The federal government may classify cannabis as one of the most dangerous drugs in the world, but that fact apparently doesn’t stop federal agents from accompanying the president’s relatives on weed shopping trips.

Last month, the Daily Mail published a banal story about President Biden’s daughter-in-law Melissa Cohen buying groceries in Malibu. After taking great care to photograph Cohen’s outfit and freshly-purchased bananas, the paparazzi followed her to 99 High Tide, a legal cannabis dispensary on the Pacific Coast Highway. And as she headed back to her car, the watchful photographer snapped a picture of her leaving the dispensary with a small, unidentifiable purchase in her hand.

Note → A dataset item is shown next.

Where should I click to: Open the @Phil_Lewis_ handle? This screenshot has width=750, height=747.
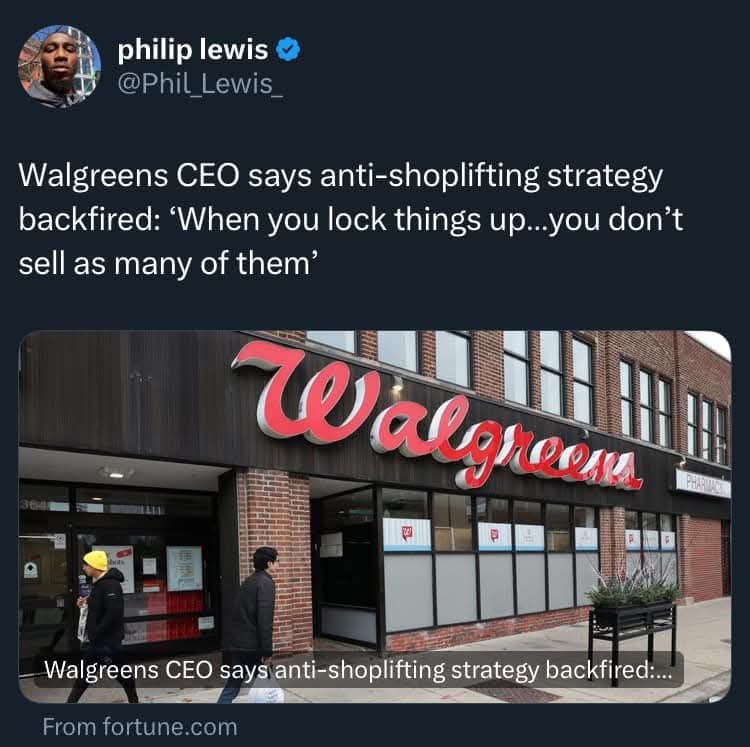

Adult-use cannabis is entirely legal in California, so there’s no reason to question Cohen’s decision to take advantage of this freedom. But throughout the trip, she was accompanied by an escort that the Daily Mail identified as a Secret Service agent. As the wife of the president’s son, Hunter Biden, Cohen is entitled to Secret Service protection, but the media was quick to point out the hypocrisy of using taxpayer money to provide security for weed shopping trips when cannabis remains federally illegal.

The Daily Mail‘s story has not been fact-checked, and it’s entirely possible that Cohen might have bought CBD tincture, smokable hemp flower, or other federally-legal products at that weed shop. Regardless, the situation highlights the discrepancy between the federal government’s acceptance of statewide adult-use legalization and its refusal to adopt even the most modest cannabis reform proposal. 

Since the Obama Administration, government officials have largely chosen to ignore the fact that nearly every US state has now legalized medical or adult-use cannabis. Congress has largely managed to keep federal law enforcement from raiding state-legal weed companies, but federal prohibition still interferes with critical cannabis research, veterans’ access to essential medicine, and legal weed businesses’ ability to open accounts with banks or other financial institutions.

Congress is finally warming up to the idea of cannabis reform after decades of advocating for failed War on Drugs policies. Lawmakers have recently advanced three comprehensive bills that would entirely end the federal prohibition of cannabis, along with simpler proposals that would incrementally relax unnecessary restrictions. The president has continued to reiterate his resistance to full legalization, though, and his administration has interfered with many efforts to enact even modest change.

Biden has also been harshly criticized for failing to make good on his campaign promise to free people who are serving time for federal cannabis crimes. The White House is actively working to exchange Brittney Griner, the WNBA player arrested for bringing weed into Russia, for a notorious arms dealer — but the administration is doing nothing to help the tens of thousands of people who are imprisoned on American soil for nonviolent weed crimes.